Another pain point is that DAX doesn’t currently support dynamic metadata discovery (for example, a function can’t “check” if a model has a specific table). That makes defensive programming nearly impossible — I have to trust the model matches the assumptions.

It’s not a problem of syntax, but of context.



How I Plan to Overcome This

I’ve accepted that UDFs can’t be perfectly generic, but there are several ways to make them more flexible and maintainable.


1. Explicit Documentation Is the First Step

The PBI Data Model Requirements section will stay — it’s now a standard in my repository. Each function will have clear prerequisites.

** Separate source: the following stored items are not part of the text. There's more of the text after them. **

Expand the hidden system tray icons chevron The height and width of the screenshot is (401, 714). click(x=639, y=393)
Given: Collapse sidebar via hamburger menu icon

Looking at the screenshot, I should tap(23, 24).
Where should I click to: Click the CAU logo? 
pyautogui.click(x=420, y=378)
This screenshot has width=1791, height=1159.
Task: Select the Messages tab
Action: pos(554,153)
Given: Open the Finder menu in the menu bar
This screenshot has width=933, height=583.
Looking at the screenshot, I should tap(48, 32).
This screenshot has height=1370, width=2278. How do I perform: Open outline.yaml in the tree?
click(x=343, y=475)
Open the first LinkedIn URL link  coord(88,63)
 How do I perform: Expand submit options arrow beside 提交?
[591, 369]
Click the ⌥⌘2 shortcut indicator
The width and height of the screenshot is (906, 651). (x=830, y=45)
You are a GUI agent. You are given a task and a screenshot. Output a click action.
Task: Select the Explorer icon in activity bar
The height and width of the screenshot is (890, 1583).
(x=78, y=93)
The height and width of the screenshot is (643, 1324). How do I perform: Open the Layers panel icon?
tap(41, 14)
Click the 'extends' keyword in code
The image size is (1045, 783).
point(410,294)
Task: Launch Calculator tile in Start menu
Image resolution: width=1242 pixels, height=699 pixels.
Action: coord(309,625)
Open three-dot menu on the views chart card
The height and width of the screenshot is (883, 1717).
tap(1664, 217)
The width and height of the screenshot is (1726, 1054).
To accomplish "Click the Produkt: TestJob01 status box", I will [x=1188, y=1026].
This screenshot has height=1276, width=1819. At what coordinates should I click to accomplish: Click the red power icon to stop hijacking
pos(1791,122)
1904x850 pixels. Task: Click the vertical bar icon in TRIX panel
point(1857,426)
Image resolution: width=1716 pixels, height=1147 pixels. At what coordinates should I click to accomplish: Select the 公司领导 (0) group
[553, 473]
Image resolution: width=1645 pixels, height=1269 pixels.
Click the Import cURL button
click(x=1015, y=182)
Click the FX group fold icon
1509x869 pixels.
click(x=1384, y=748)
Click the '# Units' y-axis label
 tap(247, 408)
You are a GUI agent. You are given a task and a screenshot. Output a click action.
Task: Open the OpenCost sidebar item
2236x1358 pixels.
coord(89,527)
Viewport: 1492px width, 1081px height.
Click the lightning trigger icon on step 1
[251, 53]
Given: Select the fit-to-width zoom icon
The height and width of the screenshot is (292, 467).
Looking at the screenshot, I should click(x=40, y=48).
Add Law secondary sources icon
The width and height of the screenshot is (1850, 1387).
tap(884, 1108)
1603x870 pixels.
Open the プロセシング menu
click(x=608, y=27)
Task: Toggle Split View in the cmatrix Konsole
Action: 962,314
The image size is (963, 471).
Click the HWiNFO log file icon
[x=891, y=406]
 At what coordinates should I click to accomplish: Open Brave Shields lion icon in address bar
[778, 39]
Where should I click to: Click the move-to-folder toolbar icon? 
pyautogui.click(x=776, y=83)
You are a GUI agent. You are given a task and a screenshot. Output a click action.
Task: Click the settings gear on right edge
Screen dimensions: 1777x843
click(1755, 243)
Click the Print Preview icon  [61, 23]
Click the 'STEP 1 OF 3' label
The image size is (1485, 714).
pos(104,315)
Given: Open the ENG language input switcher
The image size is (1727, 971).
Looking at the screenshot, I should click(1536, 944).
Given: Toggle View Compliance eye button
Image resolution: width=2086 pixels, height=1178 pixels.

Transparency matters more than pretending everything is plug-and-play.

2. Parameterize Assumptions

Where possible, I plan to add function parameters for column names or table references, so the same logic can adapt to different models.

3. Build Reference Models for Testing

I’ll create a small reference semantic model that serves as a sandbox for validating new UDFs. Each function will be tested in this controlled model to verify it works as documented before I add it to the library.

4. Improve Documentation Automation

Eventually, I plan to automate the generation of each .md file — extracting DAX function metadata and creating standardized “Model Requirements,” “Parameters,” and “Example Usage” sections automatically.

5. Community Feedback

Once the library grows beyond a few functions, I’ll open GitHub Discussions to collect ideas and feedback from other DAX developers. Shared pain points lead to better patterns.



What I’ve Learned

Building this DAX UDF library has been as much about learning DAX design as about writing functions. I learned that:

  • Reusability isn’t free — it takes careful scoping and clear documentation.

  • Generality has limits — but well-documented assumptions can still make a function valuable.

  • Transparency beats abstraction — clear “Model Requirements” help users use UDFs correctly.

By documenting assumptions, I’m not restricting the function — I’m trying to make it reliable.



What’s Next

Right now, the library includes only two functions, but this is just the start. I plan to add more functions step by step — focusing on patterns that have proven value across multiple real-world projects: ranking, conditional filtering, and period-over-period analysis.

Each new function will include detailed documentation and a PBI Data Model Requirements section so it’s easy to understand and adopt.

Over time, I want this repository to become a Library-DAX-UDF for reusable, transparent, and version-controlled UDFs that teams can trust in enterprise models.



Closing Thoughts

Creating the DAX UDF library has been a great learning experience — not just about DAX, but about structure, documentation, and governance. It taught me that making something reusable is less about writing clever code and more about communicating its context clearly.

The PBI Data Model Requirements section came out of frustration — but it’s turning into the foundation for consistency.



I hope this helps having fun in learning, documenting, and building your own DAX UDFs in Power BI and Microsoft Fabric.